● **Extracted entries**:

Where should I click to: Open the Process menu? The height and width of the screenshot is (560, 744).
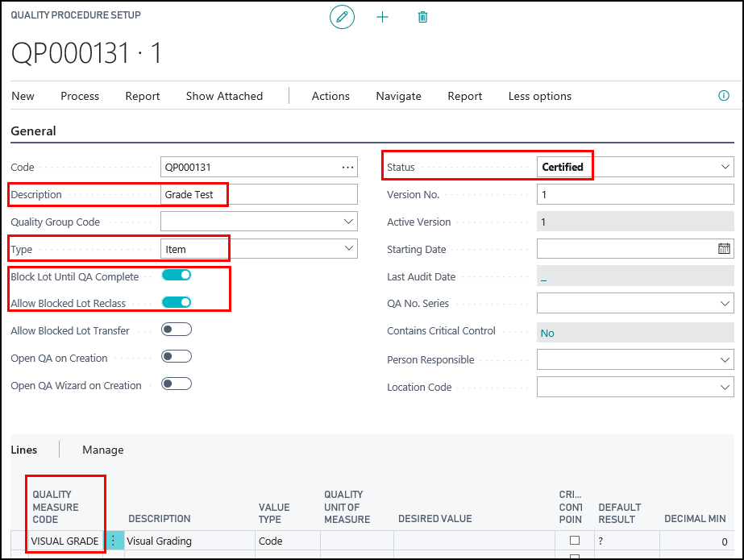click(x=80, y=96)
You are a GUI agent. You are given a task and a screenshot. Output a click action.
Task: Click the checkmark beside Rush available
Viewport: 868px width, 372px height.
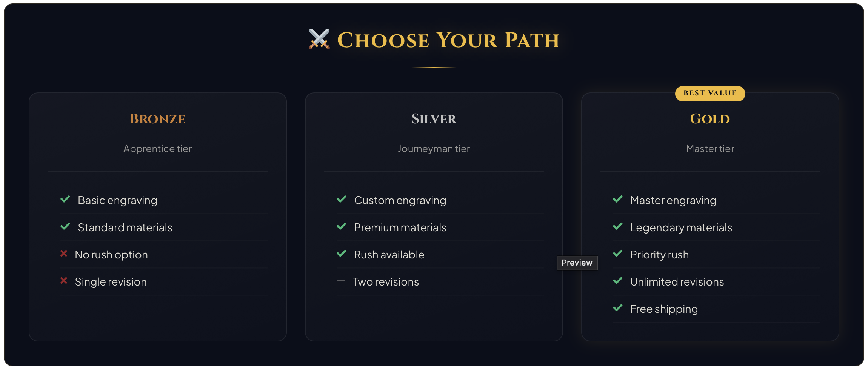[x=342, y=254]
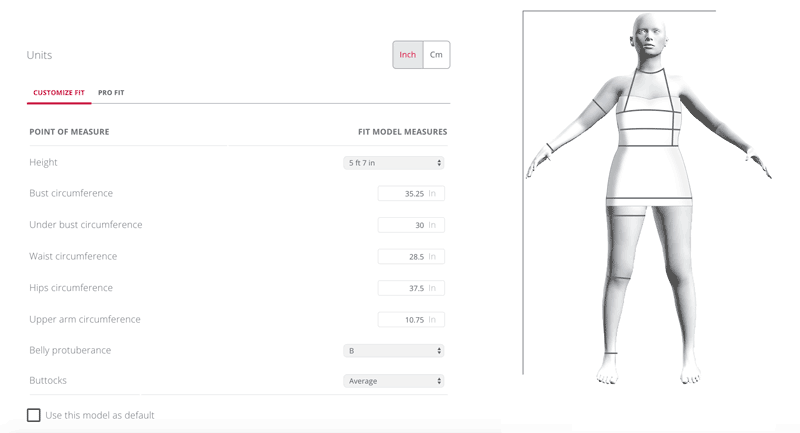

● **Work instructions**:
If the data includes images, skip them and copy every line exactly.

● **Exercise result**:
Where should I click to: Open the Process menu? The height and width of the screenshot is (560, 744).
click(x=80, y=96)
You are a GUI agent. You are given a task and a screenshot. Output a click action.
Task: Click the checkmark beside Rush available
Viewport: 868px width, 372px height.
[x=342, y=254]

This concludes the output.